You have just described a worn out strut.
They both need replacing.
Link http://www.sgs-engineering.com/

There is probably a number on them it was on mine when I replaced them, I had to use a small mirror though.

Some have compressed and taken them off and compressed new ones and put back , with bed in down position.

I did mine with bed in the up position with the struts extended, which is how the new ones arrive. I removed the wrap around curtain that is fixed to cab and bed for easier access.
I used side door for one side, took off the end furthest way from windscreen, dropped be down so that it rested on front seats climbed up, took front one off.
On with the new, screen end first, bed up and 2nd one on, done through the door opening.

2nd side was done through the sliding window obviously for the one furthest away from screen, and repeat procedure.

It is important to get the right "newton metre" strut, don,t guess, if the figure is too high you will not be able to pull the bed down! Too low no improvement.

It is a bit fiddly and you may have to make a small adjustment to the bed position to line up/align the strut holes.

But a massive improvement

Ian

I


----------



## BriTali (Sep 9, 2014)

Thanks Ian for your reply.

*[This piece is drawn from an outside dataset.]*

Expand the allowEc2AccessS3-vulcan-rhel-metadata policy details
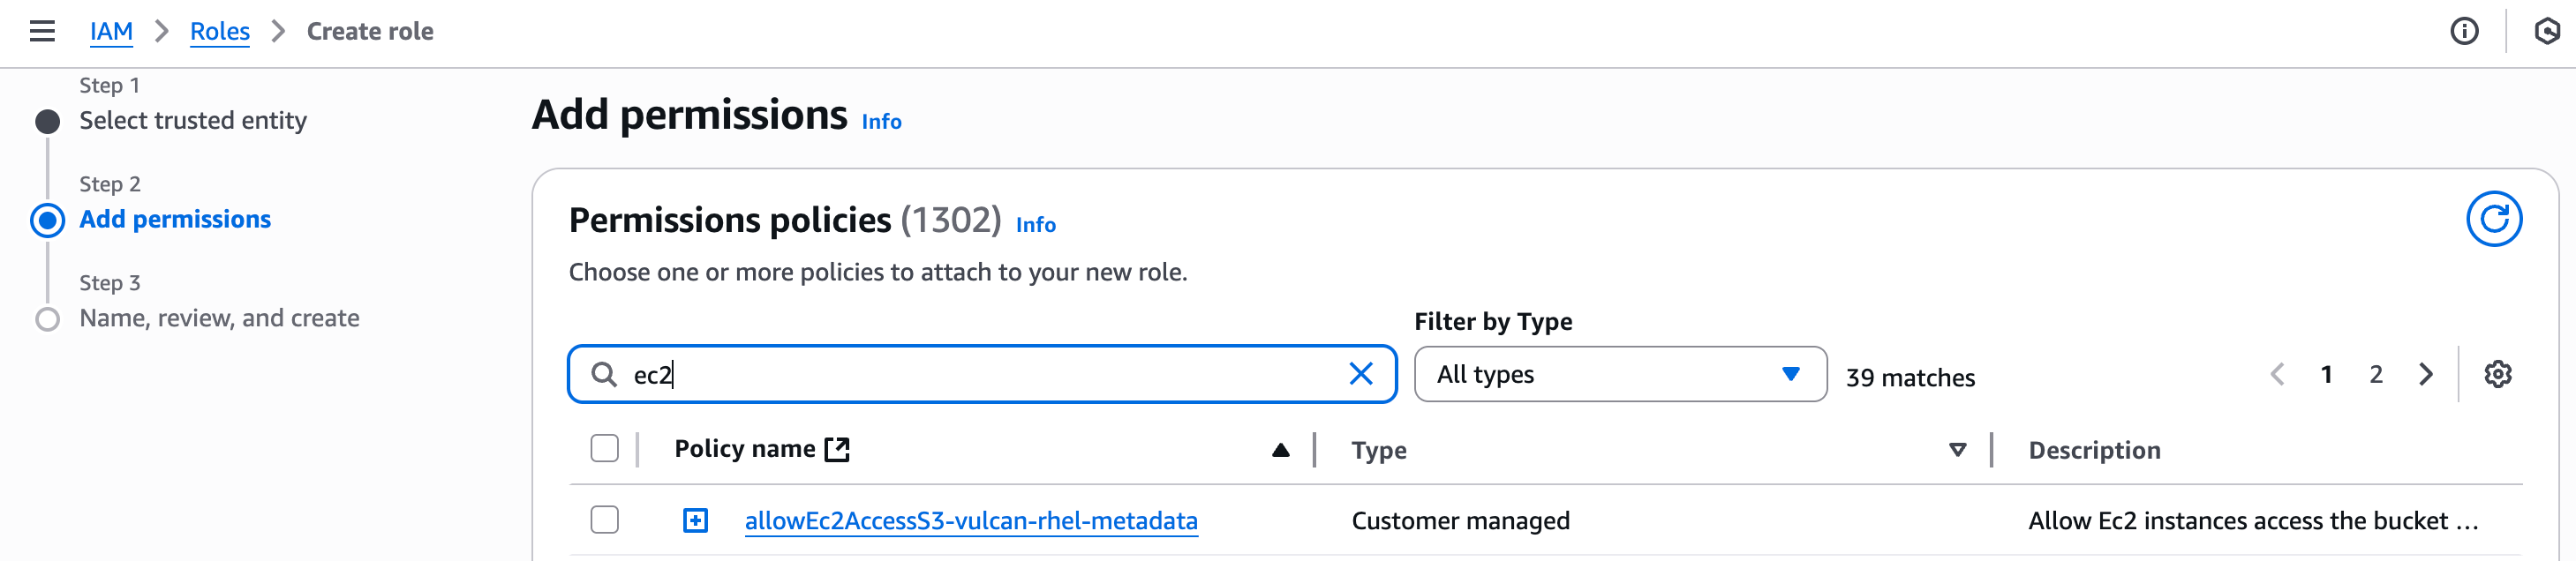The width and height of the screenshot is (2576, 561). tap(695, 520)
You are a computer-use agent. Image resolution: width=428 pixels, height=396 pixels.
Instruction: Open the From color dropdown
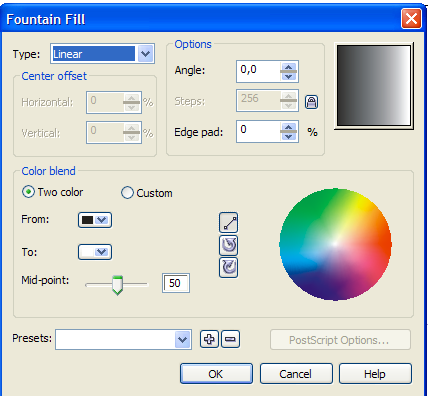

The struts are Lift-o-mat with this number 085553 1700N 053/99 D01. Presumably the 1700N is the Newtons and the 053/99 is the age of the M/H. The compressed length is approx 365mm. The strut is well above the window top so I think the bed will have to be unbolted and dropped down to allow access to the windscreen end which is a split pin attachment, (the top is a nut and bolt). Does any of this make sense to you? 
Brian


----------



## A14GAS (Oct 9, 2014)

Hi BriTali,we have the same problem as you and same motorhome but v plate 2000.
I bought from a dealer approx a year ago and when trying bed with just the original mattress on it seemed moderately easy to lift.
Once we had added a lightweight foam mattress topper,duvet and pillows you need to as you describe adopt a power lifting stance and have the strength of two men to lift it.
Took if back to the dealer without duvet and topper etc and they deemed it to be ok.
I explained when I added the extras if became really hard to lift and they said that was the problem as it was not designed to lift the extra weight of the mattress topper.
Would like to hear your outcome if you do decide to change the struts as I feel mine must have the same problem as yours.
Alex.


----------



## Pudsey_Bear (Sep 25, 2008)

Would it be possible to add a adapter plate, and use two per side, maybe that would cure it, and do the ironing too.


----------



## A14GAS (Oct 9, 2014)

Sounds a good idea,wish I had the necessary know how to do it,


----------



## Pudsey_Bear (Sep 25, 2008)

A14GAS said:


> Sounds a good idea,wish I had the necessary know how to do it,


Plenty of fabrication shops would do it for a beer voucher or two.


----------



## icer (Dec 11, 2006)

BriTali
I suggest you have a word with SGS re numbers and confirm which strut is the one for you number on the link I gave you.
Mine was a Hymer strut 1700N was also lift o mat but ref was 3571LY see link http://www.sgs-engineering.com/nl5008-motorhome-bed-gas-strut

Both of my ends were split pin retained.

To put simply after taking off surround curtain I lowered bed, and worked on one side at a time. I removed split pin from end away from screen whilst the bed was down, with bed in up position I prised it off the "spronk"
it then simply hung down, I then lowered bed and took off front one, it was not under pressure, as it was fully extended. I made sure that bed was supported from underneath as a precaution.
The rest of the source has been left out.